Publication date: Available online 30 November 2017
Source:Cell Metabolism
Author(s): Xia-Di He, Wei Gong, Jia-Nong Zhang, Ji Nie, Cui-Fang Yao, Fu-Shen Guo, Yan Lin, Xiao-Hui Wu, Feng Li, Jie Li, Wei-Cheng Sun, En-Duo Wang, Yan-Peng An, Hui-Ru Tang, Guo-Quan Yan, Peng-Yuan Yang, Yun Wei, Yun-Zi Mao, Peng-Cheng Lin, Jian-Yuan Zhao, Yanhui Xu, Wei Xu, Shi-Min Zhao
Amino acids are known regulators of cellular signaling and physiology, but how they are sensed intracellularly is not fully understood. Herein, we report that each aminoacyl-tRNA synthetase (ARS) senses its cognate amino acid sufficiency through catalyzing the formation of lysine aminoacylation (K-AA) on its specific substrate proteins.
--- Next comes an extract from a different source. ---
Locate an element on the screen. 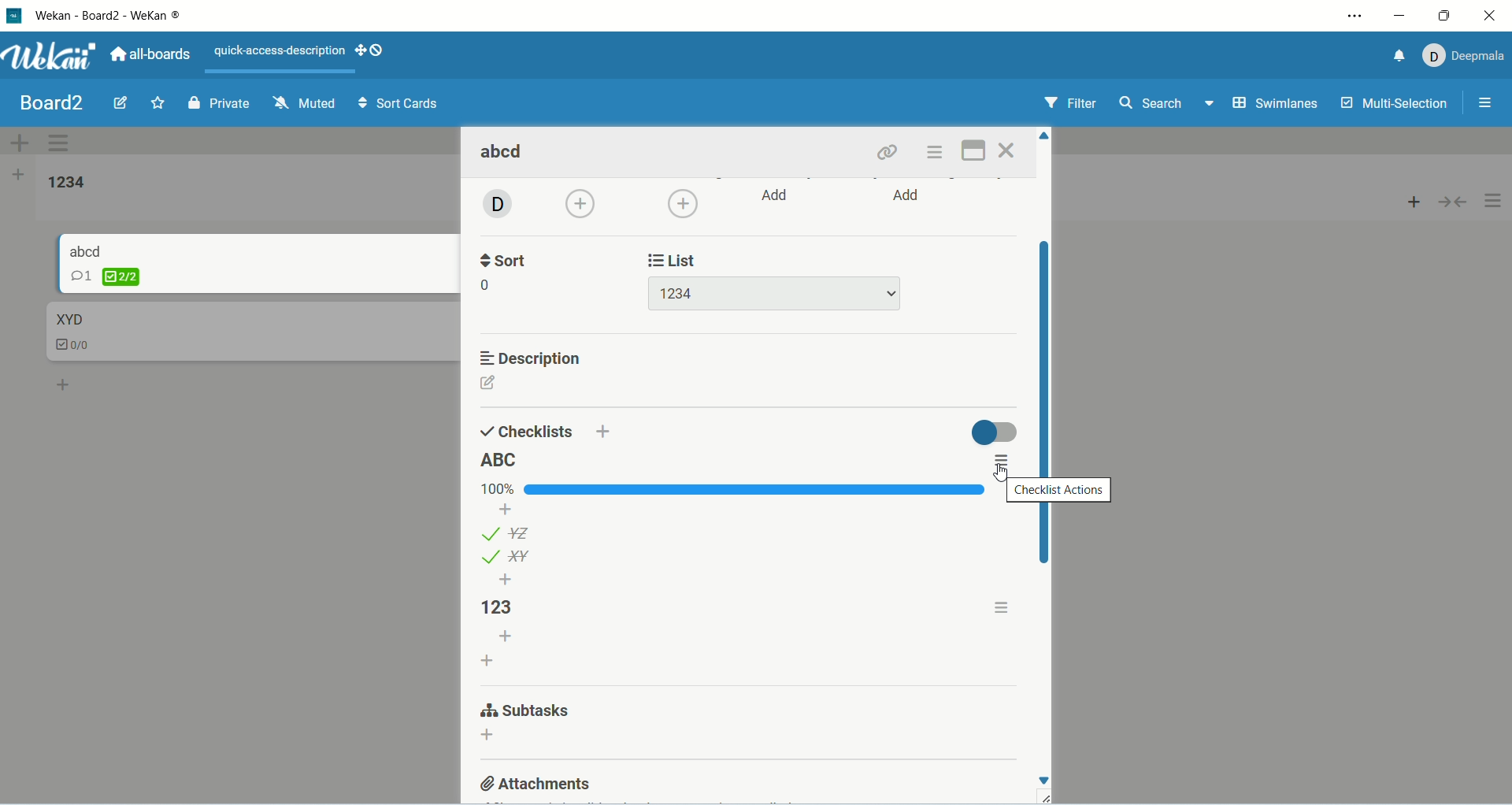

At physiologic levels, amino acids promote ARSs bound to their substrates and form K-AAs on the ɛ-amine of lysines in their substrates by producing reactive aminoacyl adenylates. The K-AA marks can be removed by deacetylases, such as SIRT1 and SIRT3, employing the same mechanism as that involved in deacetylation. These dynamically regulated K-AAs transduce signals of their respective amino acids. Reversible leucylation on ras-related GTP-binding protein A/B regulates activity of the mammalian target of rapamycin complex 1. Glutaminylation on apoptosis signal-regulating kinase 1 suppresses apoptosis. We discovered non-canonical functions of ARSs and revealed systematic and functional amino acid sensing and signal transduction networks.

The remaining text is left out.